The economy expanded just 0.1% in April, according to the median forecast in a Bloomberg survey, following zero growth over the previous two months. Retail sales are thought to have fallen in May, and economists expect the labor market lost momentum with employers adding little more than half the number of payrolls they did in April.

Sandwiched between the reports, the BOE on Thursday is expected to deliver an unprecedented fifth consecutive hike to take interest rates to the highest since 2009. 

Money market are betting on rates topping 3% next year, marking the fastest tightening cycle in history.

The fragility of the economy as it emerges from the pandemic and Brexit means that the UK is facing a long period in the doldrums, hobbled by continued feeble productivity growth, rather than a short, sharp downturn.

In May, the BOE saw a major drop in output of around 1% in the final quarter of this year, followed by a small contraction in 2023 and stagnation in 2024. A new £15 billion ($18.5 billion) support package subsequently announced by Chancellor Rishi Sunak offers only temporary relief. 

The OECD said last week that it sees no growth in the UK next year—the worst outlook among major nations. Households will take on debt to “to keep up with the rising cost of living;” businesses will cut investment in the face of higher borrowing costs.
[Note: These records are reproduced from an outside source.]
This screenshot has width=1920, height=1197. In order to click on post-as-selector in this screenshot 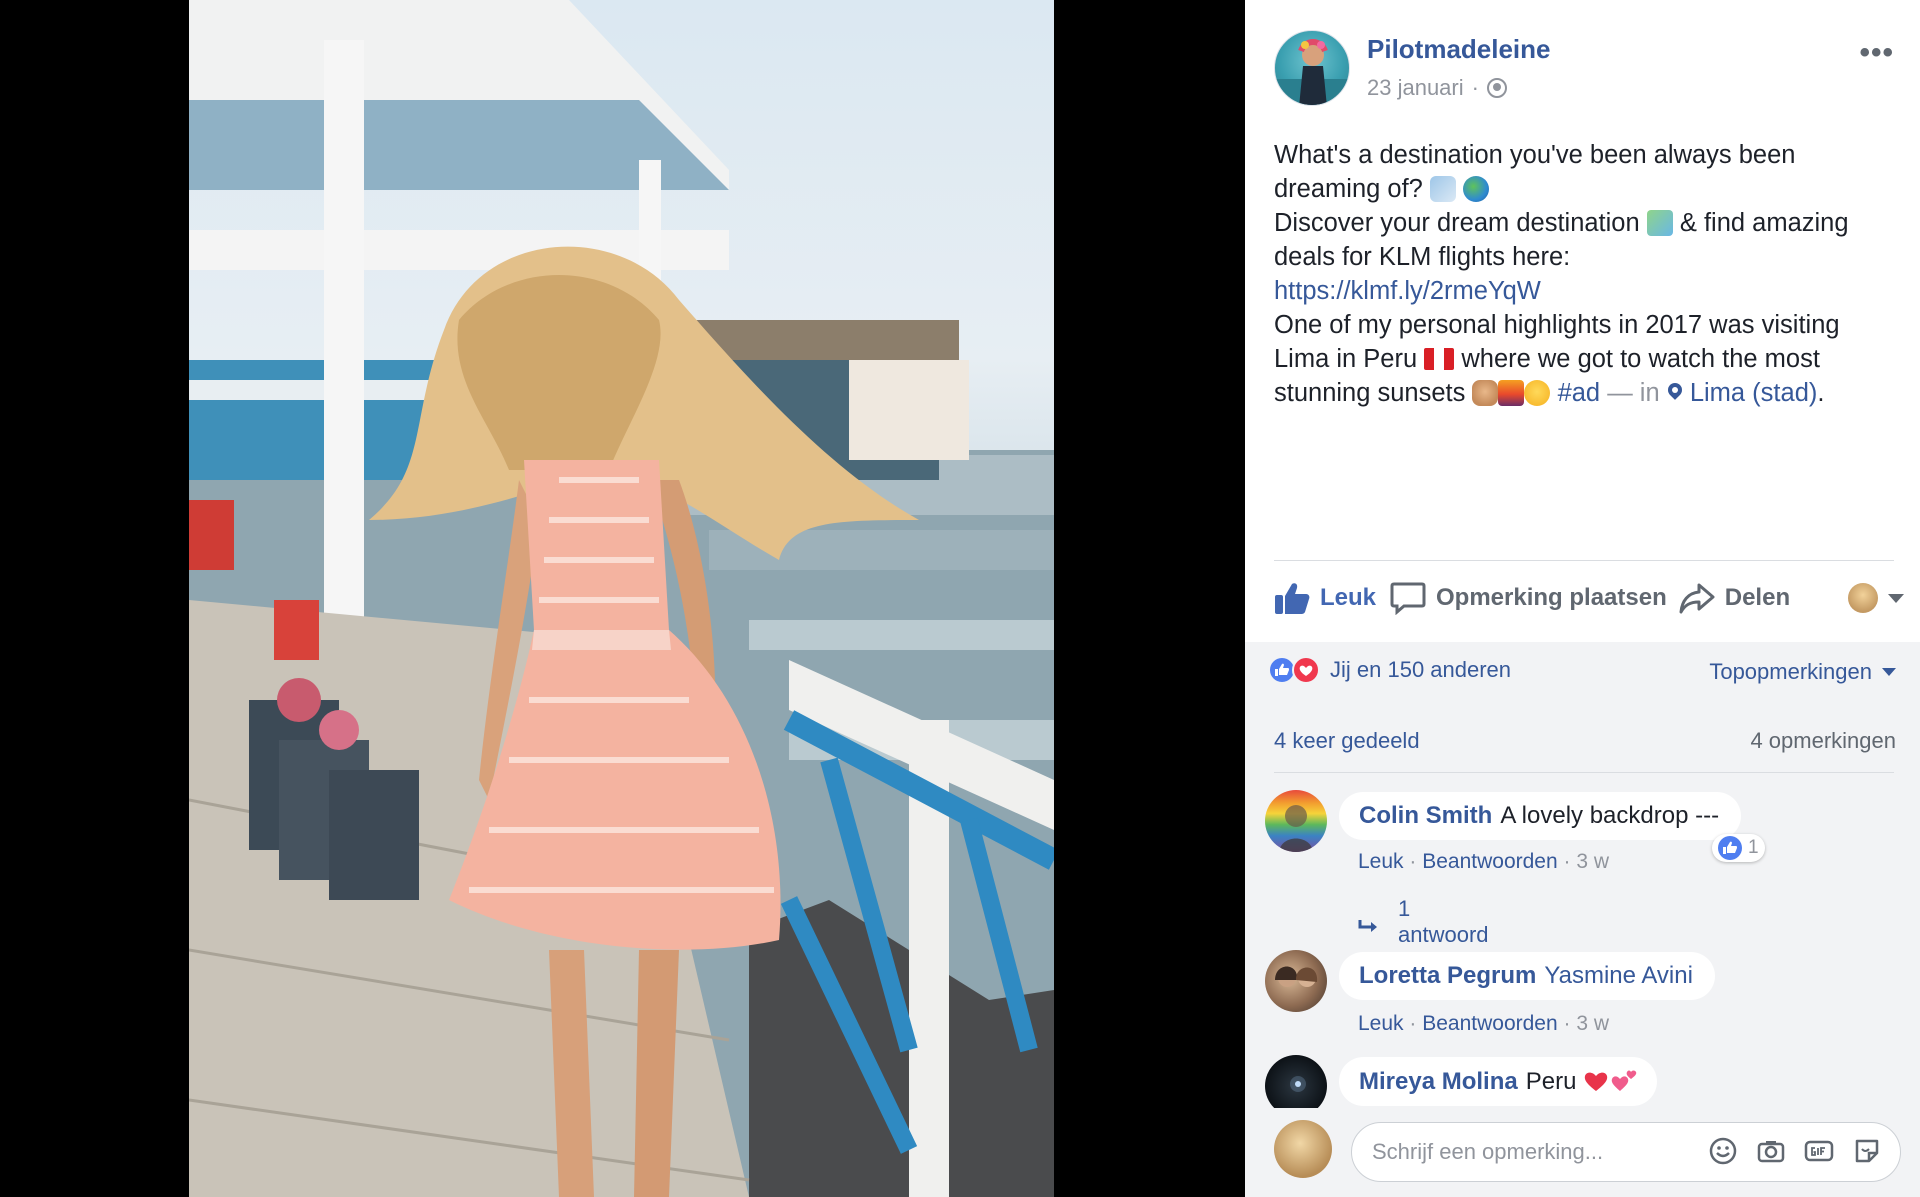, I will do `click(1876, 598)`.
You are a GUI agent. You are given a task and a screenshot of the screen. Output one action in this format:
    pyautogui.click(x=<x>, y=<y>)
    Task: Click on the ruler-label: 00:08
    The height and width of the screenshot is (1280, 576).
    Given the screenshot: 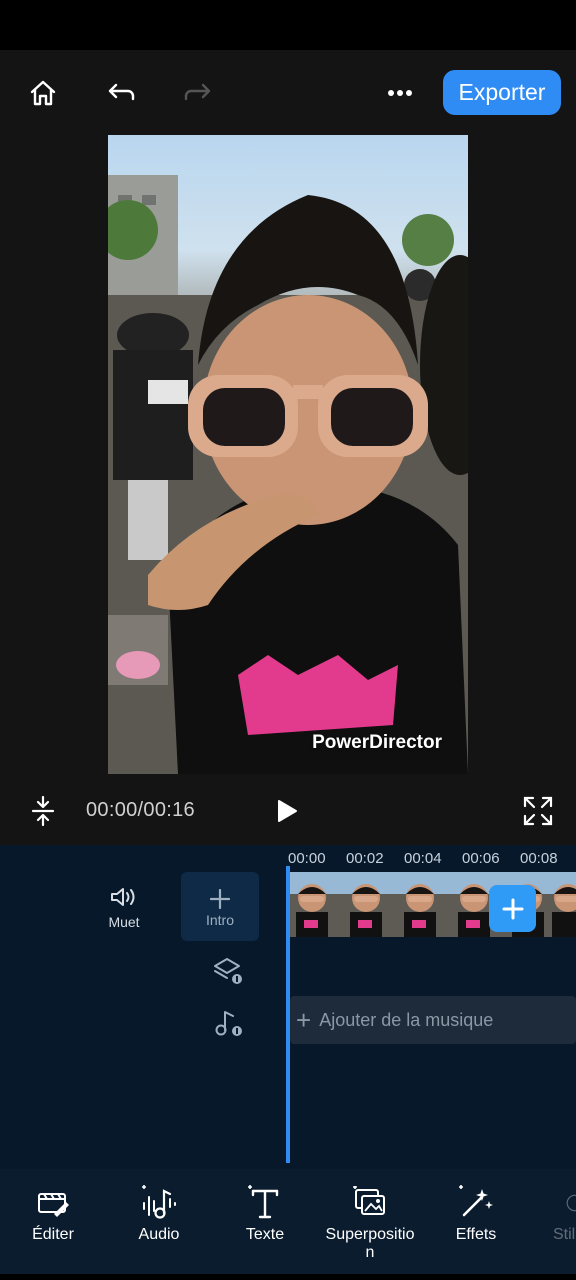 What is the action you would take?
    pyautogui.click(x=539, y=858)
    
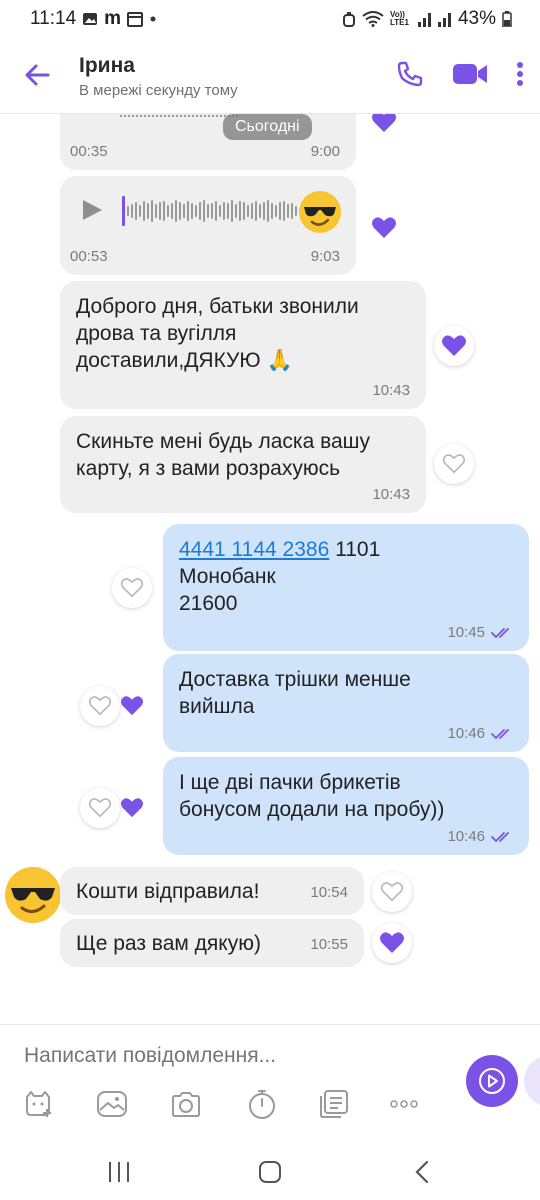 This screenshot has width=540, height=1200. What do you see at coordinates (254, 550) in the screenshot?
I see `card-number-link: 4441 1144 2386` at bounding box center [254, 550].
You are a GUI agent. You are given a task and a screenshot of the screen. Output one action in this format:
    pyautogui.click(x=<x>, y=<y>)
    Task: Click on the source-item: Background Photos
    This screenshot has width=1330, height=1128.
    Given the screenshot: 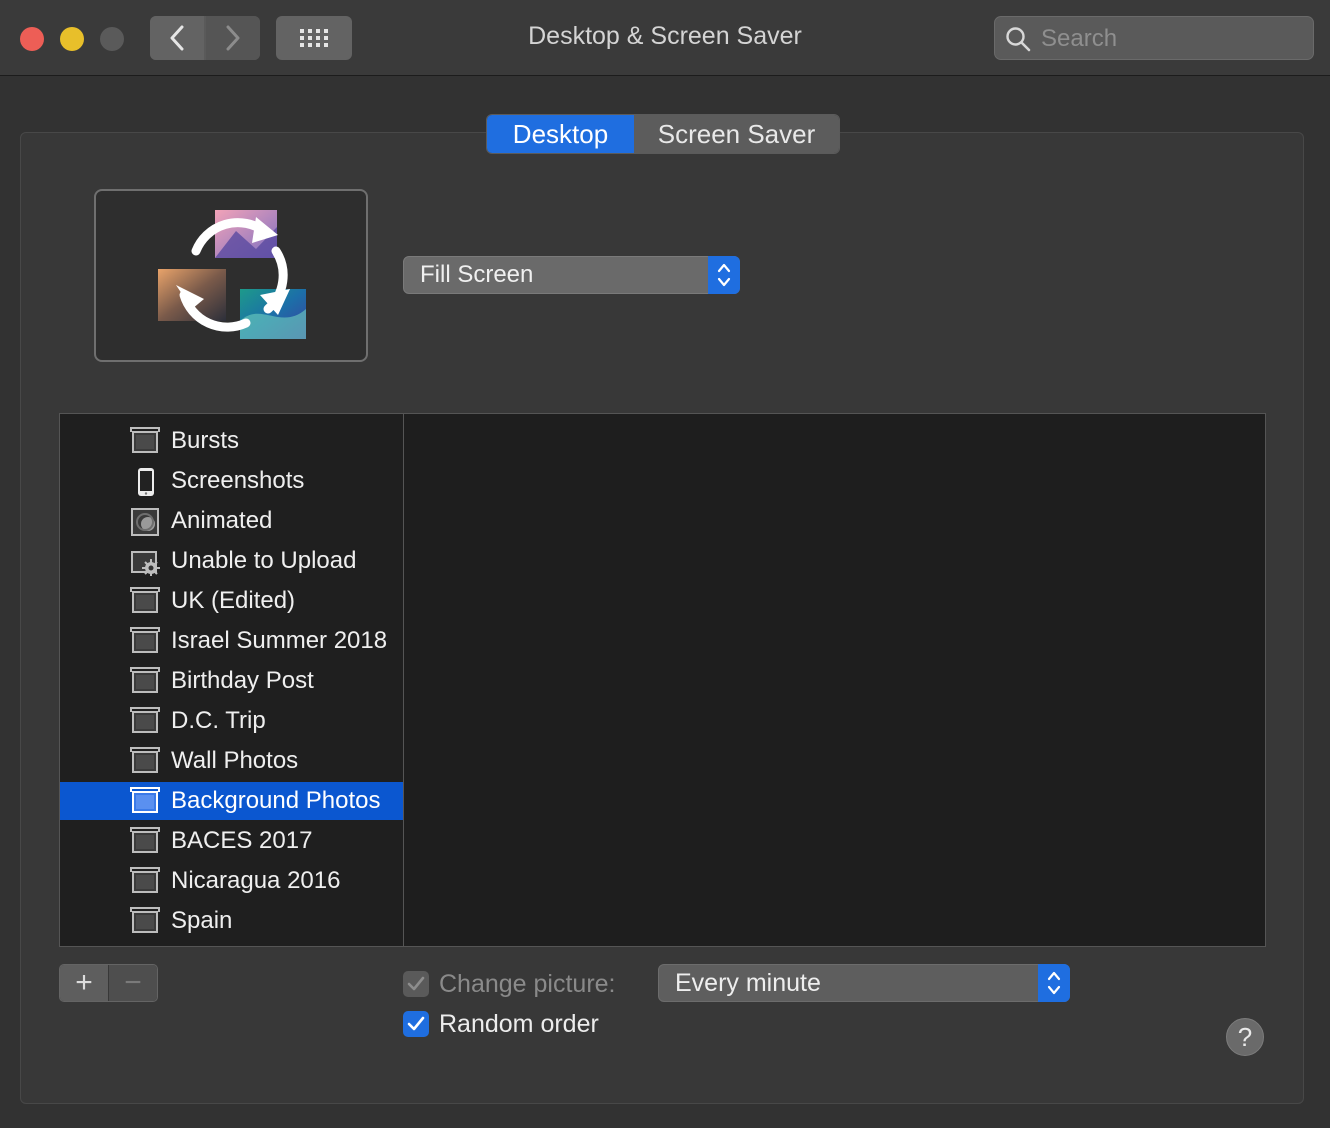 What is the action you would take?
    pyautogui.click(x=232, y=801)
    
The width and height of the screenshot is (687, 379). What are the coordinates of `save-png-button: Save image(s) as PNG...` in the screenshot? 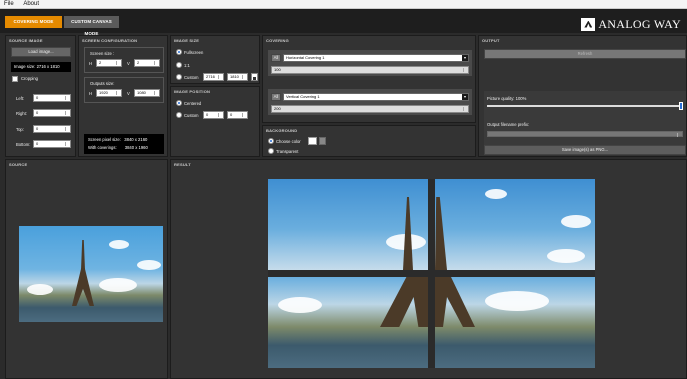 It's located at (585, 150).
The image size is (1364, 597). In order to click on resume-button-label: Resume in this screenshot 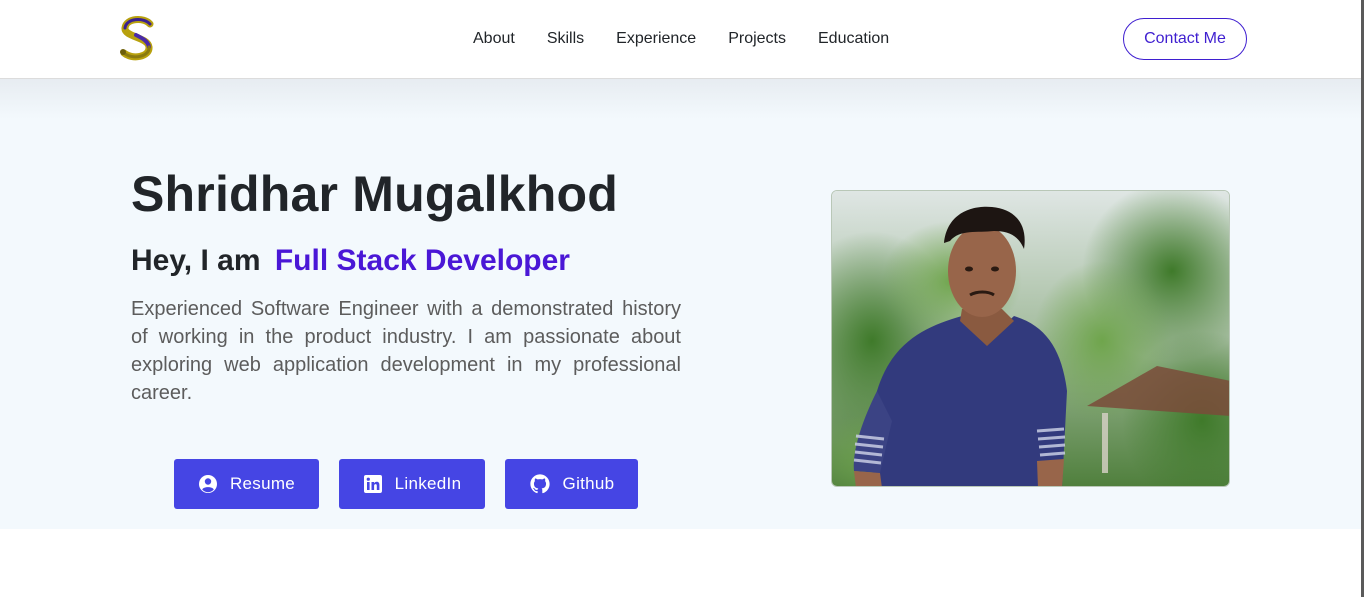, I will do `click(262, 484)`.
All that adds up to one of the bleakest periods for the UK economy in decades, certainly outside of the major shocks of the financial crisis and Covid, with only the resilient labor market providing any solace for the government and consumers. Even there, the BOE expects around half a million more jobseekers will be out of work within the next two years.

“It’s less about whether we get a technical recession, and more about whether the jobs market turns,” said James Smith, and economist at ING. “When you look back over history, severe downturns are marked by whether or not we get a pronounced rise in unemployment.”

For ordinary Britons, the vagaries of economic statistics, or a few basis points of growth here or there, will matter very little in the months ahead. 

Plunging household living standards, shattered confidence and little or no growth mean it will feel like a recession for some, whatever the official data show. And, say poverty campaigners, the help provided by Sunak, welcome as it is, does nothing to address the fundamental problems facing those on low incomes.

“Even before this period of high inflation, there were a lot of people who were in debt, a lot of people experiencing poverty—it doesn’t even start to attack those longer-term issues,” Rebecca McDonald, senior economist at the Joseph Rowntree Foundation, told lawmakers last week.